Darcia Narvaez, in Neurobiology and the development of human morality, writes that we can understand a baby’s gestures and movements as signals that indicate their level of homeostasis in each moment. These communications may signal discomfort when the infant’s internal balance is being challenged. When the early signals are not received and responded to the baby moves into a state of alarm, which is a plea for help in what might be understood as the resistance stage. This is the baby’s only resource as they require external help to return to a state of balance. It is in these early experiences that the infant learns to return to homeostasis and establishes ‘set points’ (e.g. for the stress response) through the external regulation of the caregiver.

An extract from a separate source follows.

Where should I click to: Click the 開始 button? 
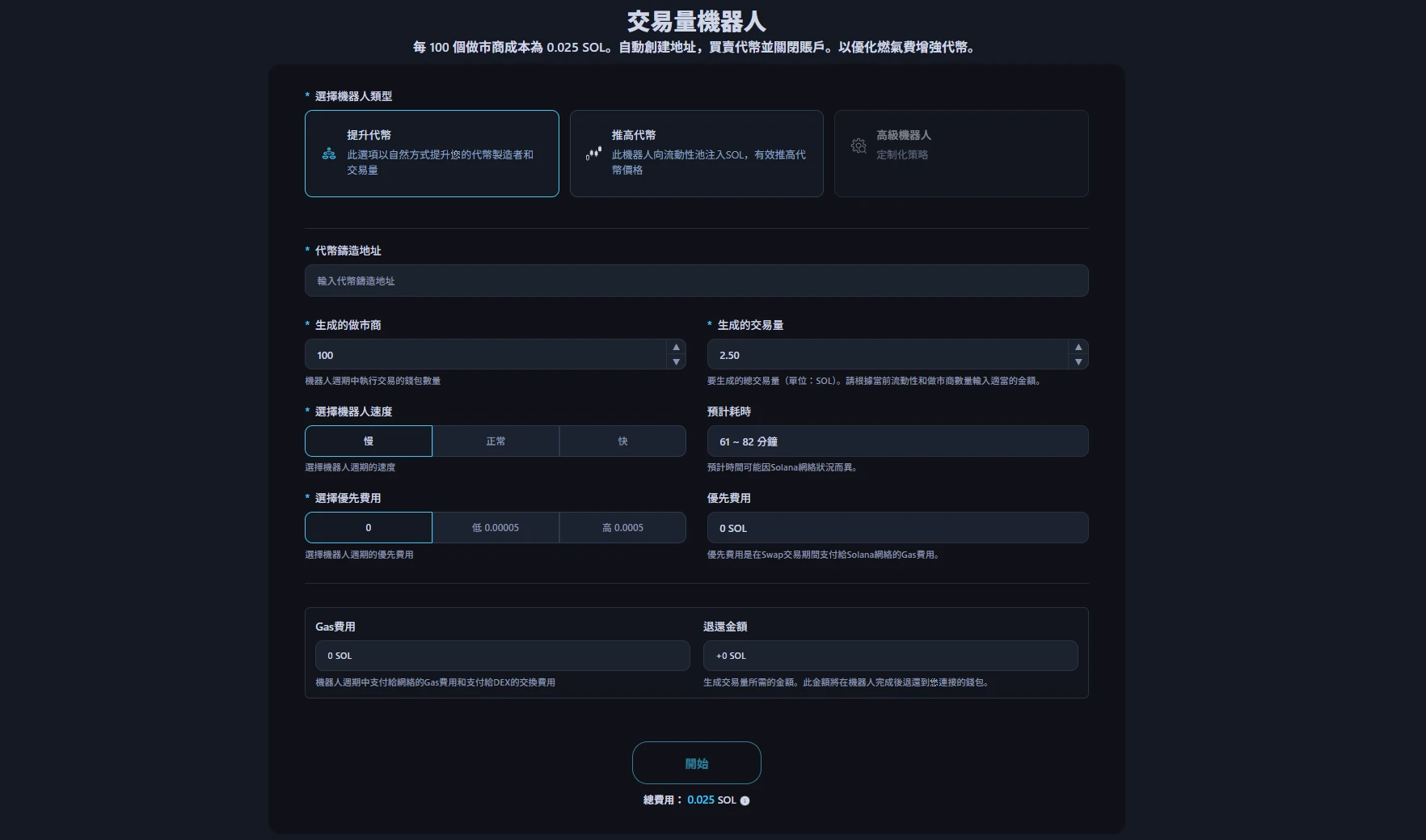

When this external help does not come, or is inconsistent, the child goes into a higher level of mobilisation that is difficult to come back down from. If help still is not forthcoming the infant moves into exhaustion which is an inner despair, a withdrawal into a catatonic state. This is the oldest survival strategy of self-protection through passive avoidance.

The long-term effect on the child’s developing psychobiological systems depend on the timing, duration and intensity of this ‘under-care’. Parenting practices like ‘sleep-training’, which may seem helpful to parents, can have a really negative impact on the infant. Panic disorders in adults are rooted in these early experiences of separation anxiety in childhood. Grief lowers opiod activity, lessening positive affect, causing panic. Recurring patterns of distress like this can lead to insecure attachment. This can disrupt the development of emotion circuitry (underdevelopment, misdevelopment, or damage). The capacity for homeostasis throughout the life span can become compromised as a result.